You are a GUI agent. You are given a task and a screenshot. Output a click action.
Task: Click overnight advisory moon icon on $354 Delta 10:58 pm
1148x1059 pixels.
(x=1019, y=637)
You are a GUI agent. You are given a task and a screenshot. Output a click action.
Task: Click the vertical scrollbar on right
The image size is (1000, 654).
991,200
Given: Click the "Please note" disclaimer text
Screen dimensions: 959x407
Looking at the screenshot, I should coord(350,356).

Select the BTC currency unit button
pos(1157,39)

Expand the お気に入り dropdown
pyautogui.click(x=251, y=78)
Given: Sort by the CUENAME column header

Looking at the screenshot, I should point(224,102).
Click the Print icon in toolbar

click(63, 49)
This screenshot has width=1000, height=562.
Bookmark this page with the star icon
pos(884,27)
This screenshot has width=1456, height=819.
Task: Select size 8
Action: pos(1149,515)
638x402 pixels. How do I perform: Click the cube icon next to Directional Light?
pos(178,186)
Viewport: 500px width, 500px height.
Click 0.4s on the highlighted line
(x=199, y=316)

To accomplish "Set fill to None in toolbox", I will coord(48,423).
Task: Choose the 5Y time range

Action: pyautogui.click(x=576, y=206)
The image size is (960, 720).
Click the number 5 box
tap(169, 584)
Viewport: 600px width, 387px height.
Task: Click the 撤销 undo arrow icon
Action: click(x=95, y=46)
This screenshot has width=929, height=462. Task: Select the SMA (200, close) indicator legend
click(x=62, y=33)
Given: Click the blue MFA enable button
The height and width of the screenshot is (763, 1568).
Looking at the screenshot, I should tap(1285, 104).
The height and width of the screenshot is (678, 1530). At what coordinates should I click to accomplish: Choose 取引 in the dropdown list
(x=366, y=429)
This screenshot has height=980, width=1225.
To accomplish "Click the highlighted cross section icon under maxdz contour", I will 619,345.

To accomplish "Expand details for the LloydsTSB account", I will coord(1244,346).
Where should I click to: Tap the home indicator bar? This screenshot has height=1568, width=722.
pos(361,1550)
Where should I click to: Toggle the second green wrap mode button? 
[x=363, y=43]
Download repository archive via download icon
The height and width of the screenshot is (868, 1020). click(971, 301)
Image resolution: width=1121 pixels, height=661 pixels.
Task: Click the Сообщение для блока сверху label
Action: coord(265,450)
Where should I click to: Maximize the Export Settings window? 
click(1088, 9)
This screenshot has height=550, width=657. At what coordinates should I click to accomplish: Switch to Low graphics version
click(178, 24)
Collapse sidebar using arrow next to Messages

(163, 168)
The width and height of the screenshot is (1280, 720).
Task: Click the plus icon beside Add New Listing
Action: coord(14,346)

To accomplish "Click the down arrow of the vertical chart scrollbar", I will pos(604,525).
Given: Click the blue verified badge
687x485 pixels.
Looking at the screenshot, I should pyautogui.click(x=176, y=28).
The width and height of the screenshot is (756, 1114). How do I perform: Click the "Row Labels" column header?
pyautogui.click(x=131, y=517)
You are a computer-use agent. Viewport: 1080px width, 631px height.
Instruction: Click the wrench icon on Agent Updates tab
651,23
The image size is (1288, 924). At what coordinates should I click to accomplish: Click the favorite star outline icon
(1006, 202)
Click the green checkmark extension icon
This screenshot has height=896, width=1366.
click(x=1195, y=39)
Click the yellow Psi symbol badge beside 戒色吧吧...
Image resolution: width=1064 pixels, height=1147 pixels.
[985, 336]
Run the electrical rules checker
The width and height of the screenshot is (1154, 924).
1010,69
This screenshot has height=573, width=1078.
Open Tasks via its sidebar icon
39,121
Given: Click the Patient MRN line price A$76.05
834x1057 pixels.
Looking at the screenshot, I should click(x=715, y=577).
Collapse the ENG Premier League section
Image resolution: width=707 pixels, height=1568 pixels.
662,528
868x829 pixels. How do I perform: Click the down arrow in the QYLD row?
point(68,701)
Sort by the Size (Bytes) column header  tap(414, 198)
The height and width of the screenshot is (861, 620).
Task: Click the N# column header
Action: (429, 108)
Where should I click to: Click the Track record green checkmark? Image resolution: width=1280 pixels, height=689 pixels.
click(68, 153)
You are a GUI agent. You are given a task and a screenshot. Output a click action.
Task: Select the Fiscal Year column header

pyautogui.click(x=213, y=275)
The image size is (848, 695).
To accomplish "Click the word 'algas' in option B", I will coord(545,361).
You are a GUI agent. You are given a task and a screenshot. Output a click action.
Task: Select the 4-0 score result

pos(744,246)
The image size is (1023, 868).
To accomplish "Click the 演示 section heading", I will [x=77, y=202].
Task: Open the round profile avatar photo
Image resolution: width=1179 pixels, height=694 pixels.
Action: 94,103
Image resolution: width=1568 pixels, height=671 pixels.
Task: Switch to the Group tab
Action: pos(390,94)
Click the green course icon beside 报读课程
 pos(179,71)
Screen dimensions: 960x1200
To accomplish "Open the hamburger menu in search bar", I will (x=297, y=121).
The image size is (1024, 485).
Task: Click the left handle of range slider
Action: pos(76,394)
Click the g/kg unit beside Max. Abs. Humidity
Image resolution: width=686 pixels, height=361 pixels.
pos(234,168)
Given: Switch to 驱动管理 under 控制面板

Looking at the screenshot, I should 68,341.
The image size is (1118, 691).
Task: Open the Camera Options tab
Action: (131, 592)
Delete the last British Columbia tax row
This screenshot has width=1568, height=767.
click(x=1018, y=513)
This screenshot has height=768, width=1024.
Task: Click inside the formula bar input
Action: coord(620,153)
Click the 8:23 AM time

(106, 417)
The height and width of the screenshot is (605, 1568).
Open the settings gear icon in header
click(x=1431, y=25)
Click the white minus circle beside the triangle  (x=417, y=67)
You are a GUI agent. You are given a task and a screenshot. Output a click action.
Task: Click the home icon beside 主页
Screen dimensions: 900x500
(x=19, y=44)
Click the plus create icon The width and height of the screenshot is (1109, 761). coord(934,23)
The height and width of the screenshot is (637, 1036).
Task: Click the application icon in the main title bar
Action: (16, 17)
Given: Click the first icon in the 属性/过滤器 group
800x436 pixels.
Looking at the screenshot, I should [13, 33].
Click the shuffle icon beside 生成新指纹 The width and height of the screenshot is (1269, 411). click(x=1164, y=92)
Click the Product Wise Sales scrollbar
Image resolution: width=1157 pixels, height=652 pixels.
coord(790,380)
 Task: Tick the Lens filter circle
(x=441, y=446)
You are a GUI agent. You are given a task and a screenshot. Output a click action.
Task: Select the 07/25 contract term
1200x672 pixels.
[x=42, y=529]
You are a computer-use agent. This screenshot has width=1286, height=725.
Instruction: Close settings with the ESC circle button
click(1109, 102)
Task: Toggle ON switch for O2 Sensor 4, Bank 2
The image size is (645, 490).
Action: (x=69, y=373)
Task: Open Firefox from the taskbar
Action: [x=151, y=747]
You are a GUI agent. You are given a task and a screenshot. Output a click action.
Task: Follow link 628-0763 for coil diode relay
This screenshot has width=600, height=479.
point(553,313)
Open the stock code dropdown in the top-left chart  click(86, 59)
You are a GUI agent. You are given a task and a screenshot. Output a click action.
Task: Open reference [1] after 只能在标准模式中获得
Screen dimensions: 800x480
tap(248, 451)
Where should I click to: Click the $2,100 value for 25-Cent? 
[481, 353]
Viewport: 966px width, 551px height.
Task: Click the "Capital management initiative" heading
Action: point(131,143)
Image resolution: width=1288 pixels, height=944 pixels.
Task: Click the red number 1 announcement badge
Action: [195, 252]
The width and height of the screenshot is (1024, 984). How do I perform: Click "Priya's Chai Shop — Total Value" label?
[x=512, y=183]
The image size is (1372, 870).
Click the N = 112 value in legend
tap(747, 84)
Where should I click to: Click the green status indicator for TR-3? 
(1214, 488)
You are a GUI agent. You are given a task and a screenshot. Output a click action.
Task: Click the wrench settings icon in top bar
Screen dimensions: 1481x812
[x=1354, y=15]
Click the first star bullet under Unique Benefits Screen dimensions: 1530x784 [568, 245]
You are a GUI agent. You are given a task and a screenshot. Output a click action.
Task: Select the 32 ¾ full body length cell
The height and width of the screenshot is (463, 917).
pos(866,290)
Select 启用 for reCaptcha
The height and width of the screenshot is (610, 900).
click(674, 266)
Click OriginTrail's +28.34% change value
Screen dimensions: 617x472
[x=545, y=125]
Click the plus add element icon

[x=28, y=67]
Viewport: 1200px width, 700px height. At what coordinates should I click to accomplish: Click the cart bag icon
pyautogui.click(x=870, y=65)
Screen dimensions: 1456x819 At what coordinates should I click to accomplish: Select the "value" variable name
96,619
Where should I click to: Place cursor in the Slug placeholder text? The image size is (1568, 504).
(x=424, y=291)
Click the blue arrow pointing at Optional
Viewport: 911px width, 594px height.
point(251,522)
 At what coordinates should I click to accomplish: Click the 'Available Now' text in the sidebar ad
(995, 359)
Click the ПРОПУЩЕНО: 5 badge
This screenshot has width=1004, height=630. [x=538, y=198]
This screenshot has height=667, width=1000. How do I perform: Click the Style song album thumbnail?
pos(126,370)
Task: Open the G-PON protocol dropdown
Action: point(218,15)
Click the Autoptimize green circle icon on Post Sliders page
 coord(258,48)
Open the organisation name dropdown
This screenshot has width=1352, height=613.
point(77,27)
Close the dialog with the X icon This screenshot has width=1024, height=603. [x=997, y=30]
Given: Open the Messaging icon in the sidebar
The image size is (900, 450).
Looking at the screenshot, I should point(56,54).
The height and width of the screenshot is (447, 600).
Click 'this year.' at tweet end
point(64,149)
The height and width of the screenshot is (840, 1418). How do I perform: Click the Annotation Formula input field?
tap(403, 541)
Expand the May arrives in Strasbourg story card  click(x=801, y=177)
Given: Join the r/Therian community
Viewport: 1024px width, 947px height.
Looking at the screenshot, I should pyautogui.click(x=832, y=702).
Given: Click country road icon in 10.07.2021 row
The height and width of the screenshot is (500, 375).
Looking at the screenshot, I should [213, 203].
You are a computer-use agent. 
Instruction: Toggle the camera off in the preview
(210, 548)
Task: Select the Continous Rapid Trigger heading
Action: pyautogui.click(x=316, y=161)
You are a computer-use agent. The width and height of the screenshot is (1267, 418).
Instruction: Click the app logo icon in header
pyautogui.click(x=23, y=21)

----------

* _Exercise details_
Look through the material above and pick out each line holding the word "section".

* _Answer space_
To accomplish "Click the highlighted cross section icon under maxdz contour", I will 619,345.
Collapse the ENG Premier League section
To accomplish "Click the 演示 section heading", I will [x=77, y=202].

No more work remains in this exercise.